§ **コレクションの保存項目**
********

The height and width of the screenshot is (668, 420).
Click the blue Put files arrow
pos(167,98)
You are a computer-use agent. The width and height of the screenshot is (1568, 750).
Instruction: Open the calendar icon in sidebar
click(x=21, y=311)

********

上の行をすべて、1行につき1つの文字列としてJSONリストに入れるとどうなりますか？空行は含めません。

§ **問題の解答**
[
  "The height and width of the screenshot is (668, 420).",
  "Click the blue Put files arrow",
  "pos(167,98)",
  "You are a computer-use agent. The width and height of the screenshot is (1568, 750).",
  "Instruction: Open the calendar icon in sidebar",
  "click(x=21, y=311)"
]